Georgia Power Co. v. Hendricks

130 Ga. App. 733 (1974) 204 S.E.2d 465

GEORGIA POWER COMPANY
v.
HENDRICKS et al.

48824.

Court of Appeals of Georgia.

Argued January 15, 1974. Decided January 31, 1974.

*735 Jones, Cork, Miller & Benton, Wallace Miller, Jr., James G. Maddox, for appellant.

Smith & Harrington, Will Ed Smith, for appellees.

STOLZ, Judge.

This is an appeal by the condemnor from a judgment on a verdict in condemnation proceedings for power line rights-of-way. Held:

1. Enumerations of Error 1 and 2 are without merit. The verdict was authorized by the evidence.

2. Enumeration of Error 3. While the portions of the charge complained of, taken out of context, may constitute error, when considered as a whole, the charge does not permit the award of the value of the easement to the condemnor, Georgia Power Co., as contended by the appellant.

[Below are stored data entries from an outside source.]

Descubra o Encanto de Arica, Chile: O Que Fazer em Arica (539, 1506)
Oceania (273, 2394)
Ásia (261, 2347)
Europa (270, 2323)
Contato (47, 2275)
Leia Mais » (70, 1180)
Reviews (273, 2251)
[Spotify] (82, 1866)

3. Enumeration of Error 4. Here complaint is made of portions of the charge instructing the jury to award the condemnees (1) "the value of the property taken," (2) on the basis of the "amount of land taken" even though only an easement was taken. Again, the portions of the charge are taken out of context. It is quite true that a court should not charge on the value of land actually taken when no land is being taken but only an easement is being condemned. Ga. Power Co. v. Livingston, 103 Ga. App. 512 (4b) (119 SE2d 802). However, in this case there was controversy as to the number of acres contained within the easement being condemned and the phrase, "the amount of land taken," was used by the trial judge in connection with the jury's making a determination of the size of the "property or the easement *734 taken." Likewise, the phrase, "value of the property taken," is taken out of context. Review of the charge shows that this portion of the charge was directed toward the jury's determination of the amount of the condemnee's actual damages. Instructions on consequential damages immediately followed. No reversible error is shown.

4. Enumeration of Error 5. Complaint is made of the following excerpts from the charge regarding the elements of damages: "First is the market value of the leasehold of the easement actually taken by the condemnor..." and "the question to be determined by the jury is the amount to be awarded to the condemnees as compensation for the easement taken and consequential damages, if any, to the remainder of the leasehold." Counsel for both the condemnor and condemnees excepted to the word "leasehold" being given in charge. A review of the record does not reveal a contention by either party that a "leasehold" is involved in the condemnation. There was no evidence pertaining to a leasehold. The trial judge did give a correct charge on damages near the conclusion of his charge. Obviously, it would have been appropriate for the judge to have had the jury returned to the courtroom and corrected the error. Since he did not, it becomes this court's responsibility to weigh the mistake and determine if it was of sufficient magnitude to require a new trial. On balance, we feel that it does not. First, if the error complained of was harmful, it was to the condemnee, not the condemnor, as it would tend to diminish the value of the property taken (leasehold versus fee). Secondly, while litigants are entitled to a fair trial, they are not necessarily entitled to a perfect trial. Sanford v. State, 129 Ga. App. 337 (3) (199 SE2d 560) and cit. The record here indicates that the case was thoroughly tried. All parties had the assistance of excellent counsel. We are unable to see how the ends of justice would be served by requiring a new trial on these grounds. The law favors an end to litigation. Allen v. Southern Insurance Securities Corp., 54 Ga. App. 316 (1) (187 S.E. 714) and cits.

5. Enumeration of Error 6. The failure to give condemnor's written request to charge No. 2 was not reversible error where the judge charged the same principles of law in other language. Young v. State, 226 Ga. 553, 556 (176 SE2d 52); Jackson v. Miles, 126 Ga. App. 320, 321 (190 SE2d 565).

Judgment affirmed. Hall, P. J., and Deen, J., concur.